News that another group of undocumented immigrants is scheduled to arrive in Southern California Friday brought out crowds of protesters and immigrant rights supporters outside the U.S. Customs and Border Protection station in Murrieta overnight.
The undocumented families and minors from Central America will be flown to San Diego for processing as part of a federal government plan to address the nation's border crisis.
Border patrol agents set up cones and a stop sign along a road in the city of Murrieta, about 80 miles southeast of downtown Los Angeles, as a crowd of protesters camped out.
Many opponents of the transfer carried anti-immigration signs and American flags.
Protesters blocked buses that were supposed to arrive at a Murrieta facility on Tuesday, forcing federal authorities to send the passengers to smaller centers in Chula Vista, Imperial Beach and Otay Mesa.
As of Friday morning, it remained unclear what time the immigrants would arrive. Protesters said they plan a repeat of Tuesday's events.
"When the buses come, you are going to see Americans that are willing to throw themselves under the bus, that's what you are going to see," demostrator Greg Allison said ahead of the migrants' arrival. "I don't care if I lose a limb. Even if the buses get past me and I lose a limb, guess what? The rest of the country is going to take notice."

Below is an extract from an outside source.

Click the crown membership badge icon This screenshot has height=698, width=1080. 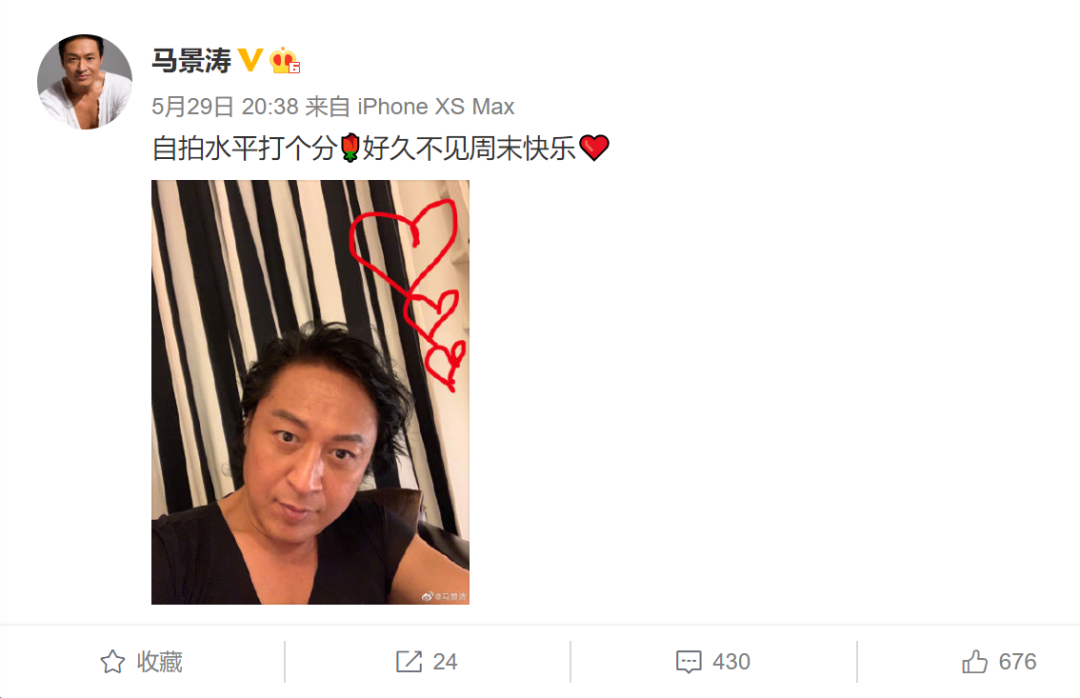[284, 61]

Tim Donnelly said he was there in opposition. He's concerned the undocumented children will be released to coyotes and drug traffickers, with American authorities making the process easier.
"I have a huge concern over whether our government is being made complicit in completing the trafficking circle. We could have sworn law enforcement actually completing the work of the cartels and coyotes by handing children over to a trafficker," Donnelly told NBC 7.
“I believe our government is being used and everyone is overwhelmed,” he added.
Tess Stein also came out to protest the way the immigrants made their way into the U.S.
“I’m trying to make sense of what’s going on. I don’t understand where all these people are supposed to go. Why were they shipped here? It doesn’t make any sense. If someone wants to be in America, they should do it legally,” said Stein.
Orly Caitz agreed: “This nation is being flooded. This has to end.”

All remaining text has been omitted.